BEGIN
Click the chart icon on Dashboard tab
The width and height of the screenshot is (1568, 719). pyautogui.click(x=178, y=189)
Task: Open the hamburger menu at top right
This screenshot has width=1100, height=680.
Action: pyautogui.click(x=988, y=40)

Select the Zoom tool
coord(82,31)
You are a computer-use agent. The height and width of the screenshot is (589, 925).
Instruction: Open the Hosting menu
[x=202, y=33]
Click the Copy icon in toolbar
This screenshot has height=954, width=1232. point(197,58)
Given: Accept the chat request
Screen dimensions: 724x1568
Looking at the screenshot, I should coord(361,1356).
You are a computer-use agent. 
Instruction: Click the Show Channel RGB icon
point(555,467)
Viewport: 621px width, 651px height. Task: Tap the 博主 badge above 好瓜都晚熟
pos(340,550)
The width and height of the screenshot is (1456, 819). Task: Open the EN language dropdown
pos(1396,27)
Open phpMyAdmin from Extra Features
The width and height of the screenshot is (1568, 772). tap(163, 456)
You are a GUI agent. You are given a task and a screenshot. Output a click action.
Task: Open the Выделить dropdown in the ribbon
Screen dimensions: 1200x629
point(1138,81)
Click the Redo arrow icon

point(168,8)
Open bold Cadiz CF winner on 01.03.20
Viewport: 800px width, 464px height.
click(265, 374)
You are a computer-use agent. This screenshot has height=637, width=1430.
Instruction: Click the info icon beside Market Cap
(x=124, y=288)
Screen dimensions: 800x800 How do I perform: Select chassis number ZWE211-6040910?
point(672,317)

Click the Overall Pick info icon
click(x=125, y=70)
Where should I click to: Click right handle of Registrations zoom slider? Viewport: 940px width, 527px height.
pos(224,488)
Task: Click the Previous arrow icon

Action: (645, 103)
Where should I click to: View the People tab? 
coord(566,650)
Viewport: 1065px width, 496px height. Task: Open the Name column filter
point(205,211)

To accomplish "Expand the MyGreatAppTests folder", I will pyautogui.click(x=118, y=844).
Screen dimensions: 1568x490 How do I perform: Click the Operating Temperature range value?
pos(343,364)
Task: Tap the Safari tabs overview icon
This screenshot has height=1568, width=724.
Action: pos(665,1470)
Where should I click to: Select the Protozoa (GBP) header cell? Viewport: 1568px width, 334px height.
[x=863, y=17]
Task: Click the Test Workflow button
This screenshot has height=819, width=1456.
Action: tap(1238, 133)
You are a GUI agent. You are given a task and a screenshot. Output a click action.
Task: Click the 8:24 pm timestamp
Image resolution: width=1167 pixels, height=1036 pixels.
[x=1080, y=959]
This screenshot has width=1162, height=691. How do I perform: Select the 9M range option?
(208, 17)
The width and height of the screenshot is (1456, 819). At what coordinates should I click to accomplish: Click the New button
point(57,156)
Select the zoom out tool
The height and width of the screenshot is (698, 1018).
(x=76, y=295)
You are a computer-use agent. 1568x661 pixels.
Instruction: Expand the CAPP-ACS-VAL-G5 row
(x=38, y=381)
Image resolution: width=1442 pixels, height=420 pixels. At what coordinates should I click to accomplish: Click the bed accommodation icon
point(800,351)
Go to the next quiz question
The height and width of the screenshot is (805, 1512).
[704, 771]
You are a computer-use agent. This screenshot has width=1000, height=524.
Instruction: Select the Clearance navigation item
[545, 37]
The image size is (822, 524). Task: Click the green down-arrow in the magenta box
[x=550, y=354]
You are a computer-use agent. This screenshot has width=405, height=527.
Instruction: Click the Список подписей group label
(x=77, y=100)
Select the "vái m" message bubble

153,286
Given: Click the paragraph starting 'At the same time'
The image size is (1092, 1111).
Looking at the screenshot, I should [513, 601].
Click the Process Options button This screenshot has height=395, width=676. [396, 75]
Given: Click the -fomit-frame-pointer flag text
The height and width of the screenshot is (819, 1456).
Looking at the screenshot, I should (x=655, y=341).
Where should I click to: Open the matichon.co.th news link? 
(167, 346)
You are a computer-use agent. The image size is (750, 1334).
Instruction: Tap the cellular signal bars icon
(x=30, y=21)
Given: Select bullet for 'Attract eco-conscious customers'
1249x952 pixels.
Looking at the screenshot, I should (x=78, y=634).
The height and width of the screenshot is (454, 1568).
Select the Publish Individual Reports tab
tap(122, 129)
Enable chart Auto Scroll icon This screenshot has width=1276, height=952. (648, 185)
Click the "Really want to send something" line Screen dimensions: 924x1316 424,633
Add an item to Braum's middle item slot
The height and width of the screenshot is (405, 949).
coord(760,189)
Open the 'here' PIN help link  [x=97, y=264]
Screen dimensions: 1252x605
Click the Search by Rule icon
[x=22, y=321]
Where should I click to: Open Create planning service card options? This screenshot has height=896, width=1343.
END
Given exercise
Express every line of the records above as a JSON list of strings, one string per line, omitting blank lines.

Final result
[
  "Click the chart icon on Dashboard tab",
  "The width and height of the screenshot is (1568, 719). pyautogui.click(x=178, y=189)",
  "Task: Open the hamburger menu at top right",
  "This screenshot has width=1100, height=680.",
  "Action: pyautogui.click(x=988, y=40)",
  "Select the Zoom tool",
  "coord(82,31)",
  "You are a computer-use agent. The height and width of the screenshot is (589, 925).",
  "Instruction: Open the Hosting menu",
  "[x=202, y=33]",
  "Click the Copy icon in toolbar",
  "This screenshot has height=954, width=1232. point(197,58)",
  "Given: Accept the chat request",
  "Screen dimensions: 724x1568",
  "Looking at the screenshot, I should coord(361,1356).",
  "You are a computer-use agent. ",
  "Instruction: Click the Show Channel RGB icon",
  "point(555,467)",
  "Viewport: 621px width, 651px height. Task: Tap the 博主 badge above 好瓜都晚熟",
  "pos(340,550)",
  "The width and height of the screenshot is (1456, 819). Task: Open the EN language dropdown",
  "pos(1396,27)",
  "Open phpMyAdmin from Extra Features",
  "The width and height of the screenshot is (1568, 772). tap(163, 456)",
  "You are a GUI agent. You are given a task and a screenshot. Output a click action.",
  "Task: Open the Выделить dropdown in the ribbon",
  "Screen dimensions: 1200x629",
  "point(1138,81)",
  "Click the Redo arrow icon",
  "point(168,8)",
  "Open bold Cadiz CF winner on 01.03.20",
  "Viewport: 800px width, 464px height.",
  "click(265, 374)",
  "You are a computer-use agent. This screenshot has height=637, width=1430.",
  "Instruction: Click the info icon beside Market Cap",
  "(x=124, y=288)",
  "Screen dimensions: 800x800 How do I perform: Select chassis number ZWE211-6040910?",
  "point(672,317)",
  "Click the Overall Pick info icon",
  "click(x=125, y=70)",
  "Where should I click to: Click right handle of Registrations zoom slider? Viewport: 940px width, 527px height.",
  "pos(224,488)",
  "Task: Click the Previous arrow icon",
  "Action: (645, 103)",
  "Where should I click to: View the People tab? ",
  "coord(566,650)",
  "Viewport: 1065px width, 496px height. Task: Open the Name column filter",
  "point(205,211)",
  "To accomplish \"Expand the MyGreatAppTests folder\", I will pyautogui.click(x=118, y=844).",
  "Screen dimensions: 1568x490 How do I perform: Click the Operating Temperature range value?",
  "pos(343,364)",
  "Task: Tap the Safari tabs overview icon",
  "This screenshot has height=1568, width=724.",
  "Action: pos(665,1470)",
  "Where should I click to: Select the Protozoa (GBP) header cell? Viewport: 1568px width, 334px height.",
  "[x=863, y=17]",
  "Task: Click the Test Workflow button",
  "This screenshot has height=819, width=1456.",
  "Action: tap(1238, 133)",
  "You are a GUI agent. You are given a task and a screenshot. Output a click action.",
  "Task: Click the 8:24 pm timestamp",
  "Image resolution: width=1167 pixels, height=1036 pixels.",
  "[x=1080, y=959]",
  "This screenshot has width=1162, height=691. How do I perform: Select the 9M range option?",
  "(208, 17)",
  "The width and height of the screenshot is (1456, 819). At what coordinates should I click to accomplish: Click the New button",
  "point(57,156)",
  "Select the zoom out tool",
  "The height and width of the screenshot is (698, 1018).",
  "(x=76, y=295)",
  "You are a computer-use agent. 1568x661 pixels.",
  "Instruction: Expand the CAPP-ACS-VAL-G5 row",
  "(x=38, y=381)",
  "Image resolution: width=1442 pixels, height=420 pixels. At what coordinates should I click to accomplish: Click the bed accommodation icon",
  "point(800,351)",
  "Go to the next quiz question",
  "The height and width of the screenshot is (805, 1512).",
  "[704, 771]",
  "You are a computer-use agent. This screenshot has width=1000, height=524.",
  "Instruction: Select the Clearance navigation item",
  "[545, 37]",
  "The image size is (822, 524). Task: Click the green down-arrow in the magenta box",
  "[x=550, y=354]",
  "You are a computer-use agent. This screenshot has width=405, height=527.",
  "Instruction: Click the Список подписей group label",
  "(x=77, y=100)",
  "Select the \"vái m\" message bubble",
  "153,286",
  "Given: Click the paragraph starting 'At the same time'",
  "The image size is (1092, 1111).",
  "Looking at the screenshot, I should [513, 601].",
  "Click the Process Options button This screenshot has height=395, width=676. [396, 75]",
  "Given: Click the -fomit-frame-pointer flag text",
  "The height and width of the screenshot is (819, 1456).",
  "Looking at the screenshot, I should (x=655, y=341).",
  "Where should I click to: Open the matichon.co.th news link? ",
  "(167, 346)",
  "You are a computer-use agent. The image size is (750, 1334).",
  "Instruction: Tap the cellular signal bars icon",
  "(x=30, y=21)",
  "Given: Select bullet for 'Attract eco-conscious customers'",
  "1249x952 pixels.",
  "Looking at the screenshot, I should (x=78, y=634).",
  "The height and width of the screenshot is (454, 1568).",
  "Select the Publish Individual Reports tab",
  "tap(122, 129)",
  "Enable chart Auto Scroll icon This screenshot has width=1276, height=952. (648, 185)",
  "Click the \"Really want to send something\" line Screen dimensions: 924x1316 424,633",
  "Add an item to Braum's middle item slot",
  "The height and width of the screenshot is (405, 949).",
  "coord(760,189)",
  "Open the 'here' PIN help link  [x=97, y=264]",
  "Screen dimensions: 1252x605",
  "Click the Search by Rule icon",
  "[x=22, y=321]",
  "Where should I click to: Open Create planning service card options? This screenshot has height=896, width=1343."
]